Top of Provided records

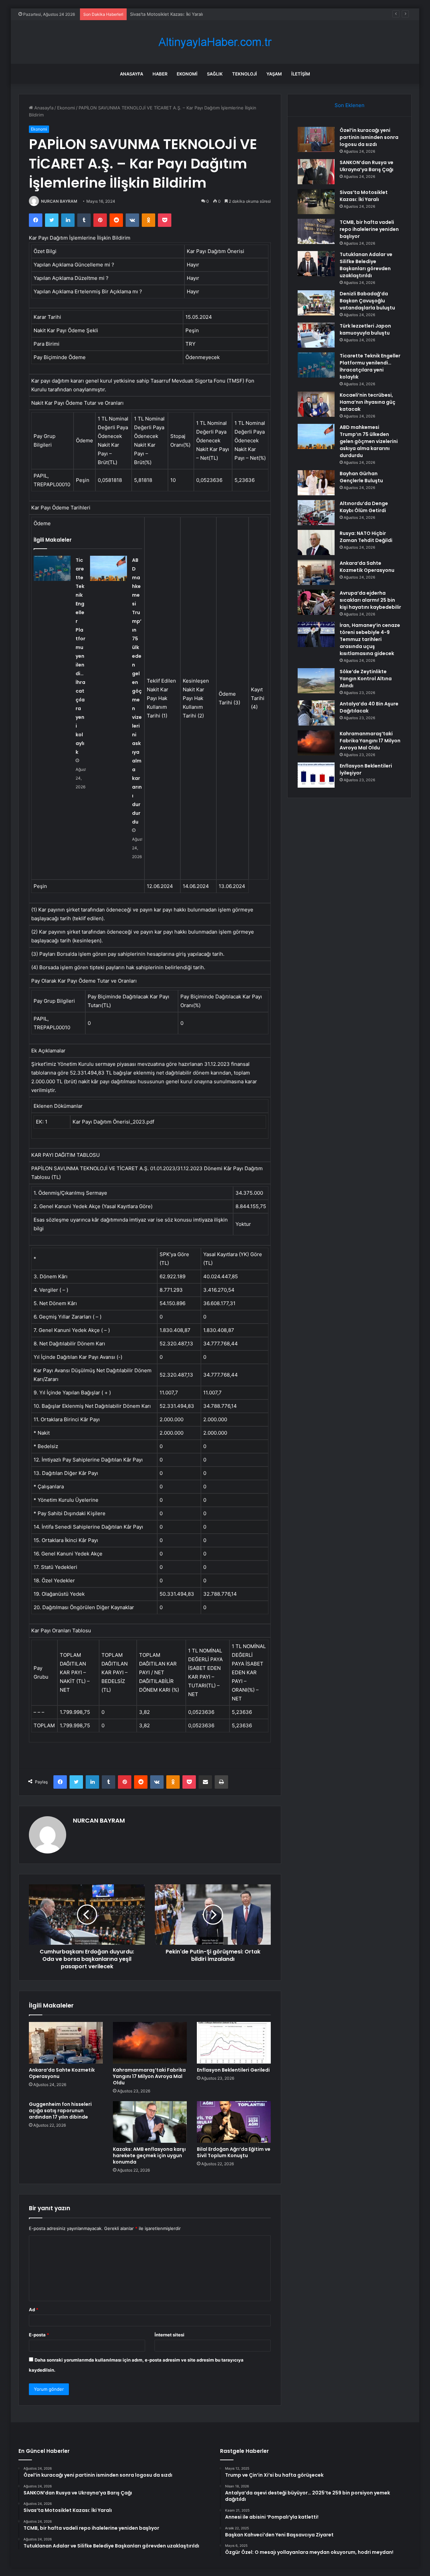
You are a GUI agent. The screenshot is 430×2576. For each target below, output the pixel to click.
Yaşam (274, 74)
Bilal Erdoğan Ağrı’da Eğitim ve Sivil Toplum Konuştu (233, 2152)
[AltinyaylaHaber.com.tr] (215, 42)
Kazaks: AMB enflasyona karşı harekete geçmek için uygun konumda (149, 2155)
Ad (33, 2309)
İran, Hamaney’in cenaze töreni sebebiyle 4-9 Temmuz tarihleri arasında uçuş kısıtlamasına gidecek (370, 639)
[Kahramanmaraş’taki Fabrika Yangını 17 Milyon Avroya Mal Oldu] (150, 2043)
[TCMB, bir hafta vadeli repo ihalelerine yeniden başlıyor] (316, 231)
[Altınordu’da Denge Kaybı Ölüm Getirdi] (316, 512)
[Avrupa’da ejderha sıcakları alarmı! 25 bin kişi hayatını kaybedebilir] (316, 602)
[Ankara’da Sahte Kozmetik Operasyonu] (66, 2043)
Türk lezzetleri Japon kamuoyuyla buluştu (365, 329)
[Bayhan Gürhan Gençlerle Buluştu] (316, 482)
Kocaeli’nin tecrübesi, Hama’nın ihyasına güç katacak (367, 402)
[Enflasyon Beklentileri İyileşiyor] (316, 775)
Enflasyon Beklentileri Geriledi (233, 2070)
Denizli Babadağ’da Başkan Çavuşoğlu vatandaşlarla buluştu (367, 300)
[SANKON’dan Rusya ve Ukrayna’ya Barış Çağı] (316, 171)
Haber (160, 74)
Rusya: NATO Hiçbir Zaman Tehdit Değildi (366, 537)
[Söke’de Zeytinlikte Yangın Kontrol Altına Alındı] (316, 680)
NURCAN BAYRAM (59, 201)
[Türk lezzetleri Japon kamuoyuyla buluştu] (316, 335)
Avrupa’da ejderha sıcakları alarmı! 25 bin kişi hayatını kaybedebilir (370, 600)
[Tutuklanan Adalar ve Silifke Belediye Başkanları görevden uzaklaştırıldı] (316, 263)
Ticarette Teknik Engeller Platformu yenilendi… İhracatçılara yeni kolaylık (80, 656)
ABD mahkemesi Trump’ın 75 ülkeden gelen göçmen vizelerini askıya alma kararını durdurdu (137, 691)
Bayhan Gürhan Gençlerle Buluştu (361, 477)
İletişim (300, 74)
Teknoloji (244, 74)
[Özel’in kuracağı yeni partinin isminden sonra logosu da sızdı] (316, 139)
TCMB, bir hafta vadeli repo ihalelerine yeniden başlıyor (369, 229)
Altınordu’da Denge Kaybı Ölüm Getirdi (364, 507)
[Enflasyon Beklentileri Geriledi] (234, 2043)
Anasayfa (131, 74)
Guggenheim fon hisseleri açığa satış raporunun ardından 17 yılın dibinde (60, 2110)
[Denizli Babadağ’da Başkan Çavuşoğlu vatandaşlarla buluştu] (316, 302)
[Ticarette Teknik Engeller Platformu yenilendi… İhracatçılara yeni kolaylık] (52, 568)
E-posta (39, 2334)
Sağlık (215, 74)
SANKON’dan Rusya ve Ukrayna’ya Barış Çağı (366, 166)
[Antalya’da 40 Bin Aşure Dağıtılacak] (316, 713)
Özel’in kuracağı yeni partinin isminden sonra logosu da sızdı (369, 137)
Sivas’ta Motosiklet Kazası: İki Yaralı (166, 14)
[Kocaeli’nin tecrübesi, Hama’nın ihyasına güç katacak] (316, 404)
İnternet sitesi (169, 2334)
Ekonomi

Bottom of Provided records

» Your goal: Check each line of the entries for the string "Barış". Copy the lines that have it.

» Completed task:
[SANKON’dan Rusya ve Ukrayna’ya Barış Çağı] (316, 171)
SANKON’dan Rusya ve Ukrayna’ya Barış Çağı (366, 166)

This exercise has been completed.